My script, which is based on the default script from Nagios, (and has already successfully been enhanced to take care of scheduled downtimes, etc.) correctly takes care of the timeperiod and instead of restarting Tomcat it just logs, that it has detected an issue with the service. All fine again, BUT:

Issue:
Since the the service is in a CRITICAL HARD state and sometimes never really leaves this state, the service is also not being restartet, when the specified "scheduled-tasks"-timeperiod runs off (i.e. @ 0500hrs) and remains faulty until a manual restart.

I'm looking for a smart way to work-around this issue, and this is, where you can join in :)
How can I achieve my goal to keep on checking the service 24x7 but just ignoring a faulty state during the specified off-hours and yet use an automatic restart (through event handler) after this timeperiod without manual interaction?

Approach:
My current thoughts are, to inject an external command at that part of the script that just logs an error instead od restarting the service, such as PROCESS_SERVICE_CHECK_RESULT, and just re-setting the state (back to "0"=OK), but I'm not sure if there isn't a better / smarter way to handle the situation. My attempt looks a bit "hackish" to me... :-?

I hope, I made myself (somewhat) clear. If you need any more information pls. don't hesitate to let me know.
Many thanks in advance for brainstorming with me on this issue :)

cheers,
Dennis
Last edited by dennisg on Mon Feb 12, 2018 9:14 am, edited 2 times in total.
npolovenko
Support Tech
Posts: 3457
Joined: Mon May 15, 2017 5:00 pm

Re: Can I limit the execution time of my event handler

Post by npolovenko »

Hello, @dennisg.
Can you share the event handler script with us? What if you replace theservice tomcat restart command with:

Code: Select all

1. service tomcat stop
2. service tomcat start
Essentially the same thing but it'll be able to start the tomcat even when it's completely off. Also, what command are you using to check the tomcat service, can you upload it? You might be able to just increase the timeout value.
As of May 25th, 2018, all communications with Nagios Enterprises and its employees are covered under our new Privacy Policy.
dennisg
Posts: 14
Joined: Wed May 31, 2017 7:28 am

Re: Can I limit the execution time of my event handler

Post by dennisg »

Hi @npolovenko,

thanks for your reply.
Can you share the event handler script with us
Not that easily as it contians "internal information", which I first would have to clear off. Again: It's basically the script from Nagios that I had linked previously, enhanced to send mails and to take care of scheduled downtimes.

The thing is: During this period of scheduled tasks I don't want the tomcat to be restarted, so changing from service tomcat restart to stop and start in dedicated commands wouldn't be the solution I've been looking for.
Also, what command are you using to check the tomcat service, can you upload it? You might be able to just increase the timeout value.
It's basically a check_http. Increasing the timeout is also not an option as this would affect the behaviour all around the clock (and make an automatic restart being executed too few at other times, e.g. office hours.

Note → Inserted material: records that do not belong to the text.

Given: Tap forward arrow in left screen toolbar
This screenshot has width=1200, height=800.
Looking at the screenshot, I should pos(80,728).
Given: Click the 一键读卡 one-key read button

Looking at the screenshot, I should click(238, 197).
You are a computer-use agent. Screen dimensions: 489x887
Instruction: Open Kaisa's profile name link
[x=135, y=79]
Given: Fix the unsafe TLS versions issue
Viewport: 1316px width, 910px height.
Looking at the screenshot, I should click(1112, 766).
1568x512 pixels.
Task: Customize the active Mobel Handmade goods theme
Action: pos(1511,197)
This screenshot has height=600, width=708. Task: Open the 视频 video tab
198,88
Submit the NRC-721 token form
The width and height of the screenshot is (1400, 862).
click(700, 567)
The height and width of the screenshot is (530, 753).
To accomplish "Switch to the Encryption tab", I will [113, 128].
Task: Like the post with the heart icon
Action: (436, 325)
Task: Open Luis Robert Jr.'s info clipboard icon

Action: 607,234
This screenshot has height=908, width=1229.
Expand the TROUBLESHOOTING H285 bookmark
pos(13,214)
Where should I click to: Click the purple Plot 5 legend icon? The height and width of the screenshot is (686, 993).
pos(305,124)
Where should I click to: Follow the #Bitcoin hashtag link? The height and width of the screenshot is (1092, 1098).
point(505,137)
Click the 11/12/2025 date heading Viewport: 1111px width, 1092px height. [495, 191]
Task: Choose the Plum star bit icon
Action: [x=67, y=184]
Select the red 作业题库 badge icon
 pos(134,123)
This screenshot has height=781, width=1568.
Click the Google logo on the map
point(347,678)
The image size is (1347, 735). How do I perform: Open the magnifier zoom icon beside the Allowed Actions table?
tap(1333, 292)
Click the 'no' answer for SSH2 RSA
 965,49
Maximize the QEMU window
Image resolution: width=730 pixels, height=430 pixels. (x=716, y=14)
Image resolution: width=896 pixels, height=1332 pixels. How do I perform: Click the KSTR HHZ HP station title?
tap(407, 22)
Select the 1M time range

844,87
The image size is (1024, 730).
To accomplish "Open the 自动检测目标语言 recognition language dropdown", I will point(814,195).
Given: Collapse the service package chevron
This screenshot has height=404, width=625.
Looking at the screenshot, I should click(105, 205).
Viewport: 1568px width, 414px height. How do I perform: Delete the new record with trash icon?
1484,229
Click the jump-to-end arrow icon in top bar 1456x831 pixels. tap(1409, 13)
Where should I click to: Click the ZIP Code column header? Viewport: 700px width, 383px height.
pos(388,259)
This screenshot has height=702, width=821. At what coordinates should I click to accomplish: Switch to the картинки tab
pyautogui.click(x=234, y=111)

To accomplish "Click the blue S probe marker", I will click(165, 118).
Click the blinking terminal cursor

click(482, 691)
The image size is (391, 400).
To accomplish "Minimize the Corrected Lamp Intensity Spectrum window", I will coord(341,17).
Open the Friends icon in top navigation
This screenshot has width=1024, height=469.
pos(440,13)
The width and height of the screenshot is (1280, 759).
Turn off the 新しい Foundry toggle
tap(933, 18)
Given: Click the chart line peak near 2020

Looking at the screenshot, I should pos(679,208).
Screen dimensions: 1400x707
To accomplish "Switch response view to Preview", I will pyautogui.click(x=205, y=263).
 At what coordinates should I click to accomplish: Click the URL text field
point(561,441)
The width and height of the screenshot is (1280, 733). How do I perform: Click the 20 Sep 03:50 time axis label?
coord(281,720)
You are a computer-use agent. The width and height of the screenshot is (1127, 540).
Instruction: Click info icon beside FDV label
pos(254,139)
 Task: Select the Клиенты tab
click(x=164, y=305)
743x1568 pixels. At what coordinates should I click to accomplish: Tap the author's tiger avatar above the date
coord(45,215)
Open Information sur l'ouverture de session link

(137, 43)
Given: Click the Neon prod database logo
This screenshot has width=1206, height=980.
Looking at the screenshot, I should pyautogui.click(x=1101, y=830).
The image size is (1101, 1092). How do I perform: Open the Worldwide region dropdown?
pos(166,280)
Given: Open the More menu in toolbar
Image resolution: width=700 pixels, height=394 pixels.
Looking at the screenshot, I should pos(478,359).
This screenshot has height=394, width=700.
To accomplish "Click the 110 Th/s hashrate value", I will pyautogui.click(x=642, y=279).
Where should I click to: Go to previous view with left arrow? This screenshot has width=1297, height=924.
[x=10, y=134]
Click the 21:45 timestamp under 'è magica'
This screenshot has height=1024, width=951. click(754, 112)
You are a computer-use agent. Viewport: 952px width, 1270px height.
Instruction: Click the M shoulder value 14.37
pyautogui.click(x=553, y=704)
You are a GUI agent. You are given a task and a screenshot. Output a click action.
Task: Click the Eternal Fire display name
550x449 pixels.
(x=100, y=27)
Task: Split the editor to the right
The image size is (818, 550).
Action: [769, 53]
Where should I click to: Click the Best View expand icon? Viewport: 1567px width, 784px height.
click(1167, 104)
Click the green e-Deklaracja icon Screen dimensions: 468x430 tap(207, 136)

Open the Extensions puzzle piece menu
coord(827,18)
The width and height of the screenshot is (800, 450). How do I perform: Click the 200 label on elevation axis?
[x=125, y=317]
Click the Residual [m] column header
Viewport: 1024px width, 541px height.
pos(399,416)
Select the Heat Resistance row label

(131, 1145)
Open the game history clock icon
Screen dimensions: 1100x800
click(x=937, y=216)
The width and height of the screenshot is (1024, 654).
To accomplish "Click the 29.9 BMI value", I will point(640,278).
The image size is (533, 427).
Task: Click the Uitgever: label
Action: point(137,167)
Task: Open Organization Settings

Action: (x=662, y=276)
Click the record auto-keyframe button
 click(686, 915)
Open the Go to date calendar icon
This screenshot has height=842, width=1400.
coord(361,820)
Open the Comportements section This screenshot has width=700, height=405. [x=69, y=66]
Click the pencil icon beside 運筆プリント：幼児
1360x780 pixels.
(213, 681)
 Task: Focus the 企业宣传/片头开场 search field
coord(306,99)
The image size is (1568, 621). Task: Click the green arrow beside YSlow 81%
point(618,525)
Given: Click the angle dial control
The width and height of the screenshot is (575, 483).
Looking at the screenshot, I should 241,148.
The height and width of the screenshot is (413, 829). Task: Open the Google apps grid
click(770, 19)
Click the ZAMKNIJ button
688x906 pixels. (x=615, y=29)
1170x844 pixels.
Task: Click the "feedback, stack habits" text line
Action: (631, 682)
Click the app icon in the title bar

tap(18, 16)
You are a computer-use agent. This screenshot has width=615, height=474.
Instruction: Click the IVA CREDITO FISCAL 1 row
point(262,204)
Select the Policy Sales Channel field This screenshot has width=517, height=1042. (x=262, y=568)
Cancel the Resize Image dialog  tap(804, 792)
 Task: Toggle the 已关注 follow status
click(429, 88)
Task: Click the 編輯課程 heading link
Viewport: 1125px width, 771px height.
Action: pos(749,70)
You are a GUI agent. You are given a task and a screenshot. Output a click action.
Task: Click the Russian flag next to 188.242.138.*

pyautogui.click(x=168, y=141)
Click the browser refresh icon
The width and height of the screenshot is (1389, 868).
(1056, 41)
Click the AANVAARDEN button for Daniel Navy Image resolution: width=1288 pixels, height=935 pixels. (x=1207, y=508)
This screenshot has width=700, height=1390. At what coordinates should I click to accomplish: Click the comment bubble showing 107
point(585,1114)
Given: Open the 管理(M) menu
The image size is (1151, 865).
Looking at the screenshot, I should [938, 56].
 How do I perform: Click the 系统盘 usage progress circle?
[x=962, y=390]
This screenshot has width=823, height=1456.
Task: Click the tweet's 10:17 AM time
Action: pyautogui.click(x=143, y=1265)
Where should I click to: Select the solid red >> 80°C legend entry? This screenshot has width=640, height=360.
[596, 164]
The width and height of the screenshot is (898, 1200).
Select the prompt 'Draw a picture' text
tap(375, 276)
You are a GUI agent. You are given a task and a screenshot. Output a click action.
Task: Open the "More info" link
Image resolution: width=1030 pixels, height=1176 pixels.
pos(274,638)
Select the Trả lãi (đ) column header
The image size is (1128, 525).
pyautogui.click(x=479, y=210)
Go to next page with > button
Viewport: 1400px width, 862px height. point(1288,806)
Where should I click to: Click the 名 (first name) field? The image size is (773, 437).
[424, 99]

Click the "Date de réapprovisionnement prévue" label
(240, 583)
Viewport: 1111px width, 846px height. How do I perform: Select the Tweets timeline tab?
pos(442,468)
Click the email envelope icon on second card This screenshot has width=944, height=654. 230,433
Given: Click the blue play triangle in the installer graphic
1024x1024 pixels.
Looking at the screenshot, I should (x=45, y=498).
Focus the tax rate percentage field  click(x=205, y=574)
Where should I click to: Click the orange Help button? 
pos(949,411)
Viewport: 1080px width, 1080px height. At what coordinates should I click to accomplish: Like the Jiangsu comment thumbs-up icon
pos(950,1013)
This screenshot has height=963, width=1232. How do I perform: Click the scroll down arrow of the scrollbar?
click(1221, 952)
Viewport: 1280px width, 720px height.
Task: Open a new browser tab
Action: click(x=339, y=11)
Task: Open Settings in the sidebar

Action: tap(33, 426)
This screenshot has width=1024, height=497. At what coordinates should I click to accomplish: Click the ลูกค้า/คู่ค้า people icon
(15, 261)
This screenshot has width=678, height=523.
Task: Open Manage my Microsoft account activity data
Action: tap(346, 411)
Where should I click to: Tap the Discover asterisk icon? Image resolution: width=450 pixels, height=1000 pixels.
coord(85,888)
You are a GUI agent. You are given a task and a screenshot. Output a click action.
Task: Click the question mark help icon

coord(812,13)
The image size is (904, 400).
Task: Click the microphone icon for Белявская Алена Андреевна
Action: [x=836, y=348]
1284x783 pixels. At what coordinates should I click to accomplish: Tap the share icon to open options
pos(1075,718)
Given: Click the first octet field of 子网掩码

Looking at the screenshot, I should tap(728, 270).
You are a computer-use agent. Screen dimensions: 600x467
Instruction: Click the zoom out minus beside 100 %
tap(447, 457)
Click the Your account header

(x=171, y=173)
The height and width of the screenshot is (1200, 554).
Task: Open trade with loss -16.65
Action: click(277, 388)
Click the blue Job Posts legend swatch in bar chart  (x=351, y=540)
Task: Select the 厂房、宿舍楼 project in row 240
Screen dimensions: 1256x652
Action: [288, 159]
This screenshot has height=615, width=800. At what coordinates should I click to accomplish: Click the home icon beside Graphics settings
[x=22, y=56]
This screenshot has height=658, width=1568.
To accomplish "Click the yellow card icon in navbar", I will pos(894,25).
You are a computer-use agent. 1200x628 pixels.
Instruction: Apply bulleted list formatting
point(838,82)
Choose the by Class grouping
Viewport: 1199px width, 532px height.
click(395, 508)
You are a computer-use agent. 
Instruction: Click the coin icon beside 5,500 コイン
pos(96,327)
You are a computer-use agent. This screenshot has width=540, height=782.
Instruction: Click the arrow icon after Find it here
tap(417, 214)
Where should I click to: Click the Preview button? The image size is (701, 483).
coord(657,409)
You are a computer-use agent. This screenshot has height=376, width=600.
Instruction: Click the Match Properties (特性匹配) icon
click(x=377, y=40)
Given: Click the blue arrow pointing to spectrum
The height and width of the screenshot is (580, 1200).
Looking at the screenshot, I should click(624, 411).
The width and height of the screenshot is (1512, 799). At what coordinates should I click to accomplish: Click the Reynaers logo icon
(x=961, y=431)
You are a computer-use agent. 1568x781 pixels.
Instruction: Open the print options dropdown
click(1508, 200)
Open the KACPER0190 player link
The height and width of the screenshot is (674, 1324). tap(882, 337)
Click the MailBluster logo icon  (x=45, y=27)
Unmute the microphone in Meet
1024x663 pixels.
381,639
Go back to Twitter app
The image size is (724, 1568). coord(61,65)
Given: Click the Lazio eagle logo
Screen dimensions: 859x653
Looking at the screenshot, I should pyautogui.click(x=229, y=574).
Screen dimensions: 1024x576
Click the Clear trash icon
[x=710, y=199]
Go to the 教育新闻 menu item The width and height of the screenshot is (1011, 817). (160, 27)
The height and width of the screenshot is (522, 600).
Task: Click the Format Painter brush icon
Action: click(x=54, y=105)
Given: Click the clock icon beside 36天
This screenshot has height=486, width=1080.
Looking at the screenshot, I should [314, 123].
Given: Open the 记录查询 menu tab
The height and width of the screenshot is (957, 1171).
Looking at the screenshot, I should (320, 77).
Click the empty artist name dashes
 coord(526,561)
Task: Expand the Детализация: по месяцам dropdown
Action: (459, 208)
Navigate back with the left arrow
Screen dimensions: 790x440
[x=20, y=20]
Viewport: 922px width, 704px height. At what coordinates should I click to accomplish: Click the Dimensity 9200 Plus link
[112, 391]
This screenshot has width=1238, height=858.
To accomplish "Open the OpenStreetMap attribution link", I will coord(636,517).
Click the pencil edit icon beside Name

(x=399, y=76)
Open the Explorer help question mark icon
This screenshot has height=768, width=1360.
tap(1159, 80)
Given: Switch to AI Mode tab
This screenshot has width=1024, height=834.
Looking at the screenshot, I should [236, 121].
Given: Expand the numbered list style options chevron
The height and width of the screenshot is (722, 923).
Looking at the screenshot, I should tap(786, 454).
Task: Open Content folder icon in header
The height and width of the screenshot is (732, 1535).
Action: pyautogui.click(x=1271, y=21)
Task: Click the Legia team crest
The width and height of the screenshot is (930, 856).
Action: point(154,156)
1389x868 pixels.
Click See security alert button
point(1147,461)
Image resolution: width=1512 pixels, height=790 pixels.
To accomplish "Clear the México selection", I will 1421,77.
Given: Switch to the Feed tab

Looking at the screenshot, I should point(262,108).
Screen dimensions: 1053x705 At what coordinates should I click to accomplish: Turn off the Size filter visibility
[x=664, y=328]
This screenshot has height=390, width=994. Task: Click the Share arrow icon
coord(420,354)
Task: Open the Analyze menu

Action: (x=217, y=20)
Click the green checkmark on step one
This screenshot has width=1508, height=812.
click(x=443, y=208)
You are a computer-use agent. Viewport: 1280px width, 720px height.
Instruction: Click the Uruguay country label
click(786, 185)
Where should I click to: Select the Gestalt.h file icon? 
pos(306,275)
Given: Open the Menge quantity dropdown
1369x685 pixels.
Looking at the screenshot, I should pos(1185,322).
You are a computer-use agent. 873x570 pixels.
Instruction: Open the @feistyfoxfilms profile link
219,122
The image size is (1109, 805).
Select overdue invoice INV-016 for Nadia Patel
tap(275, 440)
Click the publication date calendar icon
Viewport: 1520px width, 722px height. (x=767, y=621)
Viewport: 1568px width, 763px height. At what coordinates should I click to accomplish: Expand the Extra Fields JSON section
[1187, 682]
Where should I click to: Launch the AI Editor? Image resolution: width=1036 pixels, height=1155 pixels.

Another solution came into my mind, which I will be trying out on monday: Injecting a service command SCHEDULE_SVC_DOWNTIME via cron, that defines a scheduled downtime for the service each night between 00:00 - 05:30.
Advantages:
* No need for a specific timeperiod
* No need to change the event handler
* No impact on other services (being checked with the same command)
* somewhat documented, as I can include a service comment as well.

What do you think?

Best regards,
Dennis
dennisg
Posts: 14
Joined: Wed May 31, 2017 7:28 am

Re: Can I limit the execution time of my event handler

Post by dennisg »

The "automatic scheduled downtime" seems to provide the expected result, so I'm gonna mark this thread as "solved".
tmcdonald
Posts: 9117
Joined: Mon Sep 23, 2013 8:40 am

Re: [SOLVED] Can I limit the execution time of my event hand

Post by tmcdonald »

Did you have any further (related) follow-up questions or are we good to lock this up?
Former Nagios employee
dennisg
Posts: 14
Joined: Wed May 31, 2017 7:28 am

Re: [SOLVED] Can I limit the execution time of my event hand

Post by dennisg »

No, thanks. Pls. go ahead and lock it up.
Locked